== What you have to do ==
The answer is one number. Say how many lines in the entries below include the word "gear".

BEGIN Exercise data

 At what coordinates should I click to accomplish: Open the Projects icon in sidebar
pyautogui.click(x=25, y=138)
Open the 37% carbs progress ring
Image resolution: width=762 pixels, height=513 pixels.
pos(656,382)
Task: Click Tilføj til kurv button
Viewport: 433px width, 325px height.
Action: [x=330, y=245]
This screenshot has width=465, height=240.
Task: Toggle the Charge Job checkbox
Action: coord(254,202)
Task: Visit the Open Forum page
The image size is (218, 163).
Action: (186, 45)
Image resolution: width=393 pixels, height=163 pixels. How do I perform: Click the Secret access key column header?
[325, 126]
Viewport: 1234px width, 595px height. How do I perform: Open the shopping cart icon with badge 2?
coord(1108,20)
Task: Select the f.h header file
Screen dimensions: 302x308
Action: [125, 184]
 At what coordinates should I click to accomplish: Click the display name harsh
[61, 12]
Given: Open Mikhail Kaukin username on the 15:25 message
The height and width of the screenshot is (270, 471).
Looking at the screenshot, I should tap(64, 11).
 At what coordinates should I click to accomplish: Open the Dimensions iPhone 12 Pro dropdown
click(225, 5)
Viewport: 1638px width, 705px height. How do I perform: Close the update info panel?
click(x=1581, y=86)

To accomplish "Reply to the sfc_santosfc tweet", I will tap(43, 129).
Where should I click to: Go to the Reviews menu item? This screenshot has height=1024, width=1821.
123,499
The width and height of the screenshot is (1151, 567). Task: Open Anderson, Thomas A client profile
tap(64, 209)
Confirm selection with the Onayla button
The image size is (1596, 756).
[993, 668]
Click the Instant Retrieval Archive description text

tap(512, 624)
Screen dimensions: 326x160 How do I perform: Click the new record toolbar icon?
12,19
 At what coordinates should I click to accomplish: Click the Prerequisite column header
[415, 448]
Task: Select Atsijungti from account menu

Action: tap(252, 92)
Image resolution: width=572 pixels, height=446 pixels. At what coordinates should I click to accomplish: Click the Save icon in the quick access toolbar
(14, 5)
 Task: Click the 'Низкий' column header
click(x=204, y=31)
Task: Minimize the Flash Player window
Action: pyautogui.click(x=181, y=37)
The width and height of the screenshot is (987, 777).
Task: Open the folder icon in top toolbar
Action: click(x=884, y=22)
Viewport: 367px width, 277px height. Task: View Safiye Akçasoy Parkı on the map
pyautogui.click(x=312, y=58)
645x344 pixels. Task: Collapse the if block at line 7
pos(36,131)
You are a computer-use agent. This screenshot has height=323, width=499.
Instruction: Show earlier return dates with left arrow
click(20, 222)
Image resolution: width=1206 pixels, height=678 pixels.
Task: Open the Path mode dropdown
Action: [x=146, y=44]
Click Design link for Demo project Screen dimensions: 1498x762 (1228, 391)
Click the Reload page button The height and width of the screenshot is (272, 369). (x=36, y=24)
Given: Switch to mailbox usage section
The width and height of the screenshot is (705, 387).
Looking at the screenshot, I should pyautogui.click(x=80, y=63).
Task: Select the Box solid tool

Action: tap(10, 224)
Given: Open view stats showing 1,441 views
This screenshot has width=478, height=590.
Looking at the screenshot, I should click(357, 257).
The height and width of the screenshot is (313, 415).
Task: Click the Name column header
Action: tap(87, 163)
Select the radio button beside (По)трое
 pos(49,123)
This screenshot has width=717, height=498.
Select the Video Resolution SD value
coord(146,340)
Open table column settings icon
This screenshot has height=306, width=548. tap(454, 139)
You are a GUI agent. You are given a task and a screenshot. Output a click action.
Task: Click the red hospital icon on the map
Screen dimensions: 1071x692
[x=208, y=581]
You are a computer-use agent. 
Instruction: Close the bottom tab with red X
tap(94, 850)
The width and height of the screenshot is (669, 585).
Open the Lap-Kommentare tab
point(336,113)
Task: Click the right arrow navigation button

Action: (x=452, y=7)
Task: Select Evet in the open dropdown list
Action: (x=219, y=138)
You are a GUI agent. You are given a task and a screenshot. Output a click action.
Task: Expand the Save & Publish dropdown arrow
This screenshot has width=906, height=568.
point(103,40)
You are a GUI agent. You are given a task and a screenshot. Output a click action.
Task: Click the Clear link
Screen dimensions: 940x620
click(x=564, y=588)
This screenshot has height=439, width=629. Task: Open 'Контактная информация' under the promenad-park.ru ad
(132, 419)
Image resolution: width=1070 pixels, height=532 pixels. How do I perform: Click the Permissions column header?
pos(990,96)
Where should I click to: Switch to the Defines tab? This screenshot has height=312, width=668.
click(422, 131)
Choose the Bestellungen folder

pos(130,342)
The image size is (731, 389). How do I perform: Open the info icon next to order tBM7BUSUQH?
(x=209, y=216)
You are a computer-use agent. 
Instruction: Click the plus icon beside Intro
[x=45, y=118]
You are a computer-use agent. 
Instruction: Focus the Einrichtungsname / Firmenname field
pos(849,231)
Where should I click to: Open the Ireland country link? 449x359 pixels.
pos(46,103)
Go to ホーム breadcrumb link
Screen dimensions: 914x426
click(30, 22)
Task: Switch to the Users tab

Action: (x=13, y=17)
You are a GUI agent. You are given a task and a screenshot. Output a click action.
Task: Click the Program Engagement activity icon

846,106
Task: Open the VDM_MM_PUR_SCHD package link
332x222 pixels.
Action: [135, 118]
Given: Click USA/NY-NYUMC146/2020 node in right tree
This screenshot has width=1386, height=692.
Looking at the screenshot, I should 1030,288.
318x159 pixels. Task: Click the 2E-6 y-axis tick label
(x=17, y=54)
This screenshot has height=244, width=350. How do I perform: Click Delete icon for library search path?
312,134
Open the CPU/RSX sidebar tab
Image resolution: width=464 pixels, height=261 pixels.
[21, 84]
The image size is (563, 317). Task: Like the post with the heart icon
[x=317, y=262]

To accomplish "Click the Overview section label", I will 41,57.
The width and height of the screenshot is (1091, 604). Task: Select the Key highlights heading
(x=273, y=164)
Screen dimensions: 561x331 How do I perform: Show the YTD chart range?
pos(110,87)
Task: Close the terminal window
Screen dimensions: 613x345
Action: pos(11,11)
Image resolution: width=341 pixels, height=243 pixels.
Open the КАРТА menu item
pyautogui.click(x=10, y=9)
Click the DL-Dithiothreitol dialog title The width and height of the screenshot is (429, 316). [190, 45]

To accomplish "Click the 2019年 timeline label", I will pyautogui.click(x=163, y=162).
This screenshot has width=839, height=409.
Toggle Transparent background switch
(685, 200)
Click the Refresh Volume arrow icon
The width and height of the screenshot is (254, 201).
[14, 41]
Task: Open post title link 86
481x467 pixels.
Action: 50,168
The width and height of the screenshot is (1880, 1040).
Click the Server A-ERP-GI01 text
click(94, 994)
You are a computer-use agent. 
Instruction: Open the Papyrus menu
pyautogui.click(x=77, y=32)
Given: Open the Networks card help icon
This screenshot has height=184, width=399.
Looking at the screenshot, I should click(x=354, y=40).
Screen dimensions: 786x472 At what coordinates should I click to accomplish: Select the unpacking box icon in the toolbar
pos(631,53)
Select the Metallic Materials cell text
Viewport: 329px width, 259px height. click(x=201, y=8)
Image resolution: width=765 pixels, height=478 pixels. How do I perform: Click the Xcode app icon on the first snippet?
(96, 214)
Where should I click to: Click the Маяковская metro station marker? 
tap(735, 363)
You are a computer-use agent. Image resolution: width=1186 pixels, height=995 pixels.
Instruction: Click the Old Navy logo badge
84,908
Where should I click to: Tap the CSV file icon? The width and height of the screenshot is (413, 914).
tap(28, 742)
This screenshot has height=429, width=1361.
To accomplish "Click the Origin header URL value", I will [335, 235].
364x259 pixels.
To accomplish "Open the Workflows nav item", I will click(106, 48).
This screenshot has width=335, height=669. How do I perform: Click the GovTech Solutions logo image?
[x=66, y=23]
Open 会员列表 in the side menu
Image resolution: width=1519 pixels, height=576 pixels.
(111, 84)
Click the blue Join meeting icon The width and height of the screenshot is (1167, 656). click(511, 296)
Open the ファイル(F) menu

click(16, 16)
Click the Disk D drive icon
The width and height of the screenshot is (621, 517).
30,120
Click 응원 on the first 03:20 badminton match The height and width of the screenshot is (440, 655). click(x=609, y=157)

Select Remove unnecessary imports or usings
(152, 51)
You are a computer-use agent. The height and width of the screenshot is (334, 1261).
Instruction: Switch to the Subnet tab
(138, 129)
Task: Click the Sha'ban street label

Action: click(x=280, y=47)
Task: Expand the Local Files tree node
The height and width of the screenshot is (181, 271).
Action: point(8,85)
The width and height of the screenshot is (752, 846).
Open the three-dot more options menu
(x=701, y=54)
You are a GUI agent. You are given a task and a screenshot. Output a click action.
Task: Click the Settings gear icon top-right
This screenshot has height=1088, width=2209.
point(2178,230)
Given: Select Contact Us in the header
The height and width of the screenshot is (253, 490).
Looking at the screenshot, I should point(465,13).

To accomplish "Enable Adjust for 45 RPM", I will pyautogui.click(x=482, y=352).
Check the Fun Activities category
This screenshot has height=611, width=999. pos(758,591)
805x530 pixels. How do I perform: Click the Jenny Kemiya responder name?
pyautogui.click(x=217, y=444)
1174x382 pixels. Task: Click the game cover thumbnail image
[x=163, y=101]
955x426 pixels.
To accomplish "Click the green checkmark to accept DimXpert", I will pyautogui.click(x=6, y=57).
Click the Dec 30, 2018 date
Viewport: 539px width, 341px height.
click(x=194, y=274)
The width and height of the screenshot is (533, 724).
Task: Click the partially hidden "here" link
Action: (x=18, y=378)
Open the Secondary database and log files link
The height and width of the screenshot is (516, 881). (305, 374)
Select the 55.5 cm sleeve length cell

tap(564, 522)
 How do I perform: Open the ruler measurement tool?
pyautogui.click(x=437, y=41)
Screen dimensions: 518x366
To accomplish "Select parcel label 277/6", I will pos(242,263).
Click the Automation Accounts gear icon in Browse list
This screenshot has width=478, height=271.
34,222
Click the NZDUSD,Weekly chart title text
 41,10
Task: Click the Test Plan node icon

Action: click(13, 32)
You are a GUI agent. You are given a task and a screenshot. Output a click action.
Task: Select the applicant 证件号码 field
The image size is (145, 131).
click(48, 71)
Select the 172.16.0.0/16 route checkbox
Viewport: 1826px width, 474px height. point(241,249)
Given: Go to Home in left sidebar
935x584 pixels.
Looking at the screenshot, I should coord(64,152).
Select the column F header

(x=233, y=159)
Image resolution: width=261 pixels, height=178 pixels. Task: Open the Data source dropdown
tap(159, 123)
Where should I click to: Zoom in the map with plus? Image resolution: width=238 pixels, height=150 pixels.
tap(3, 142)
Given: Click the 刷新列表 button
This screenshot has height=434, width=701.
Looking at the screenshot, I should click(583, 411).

END Exercise data

== Answer area ==
2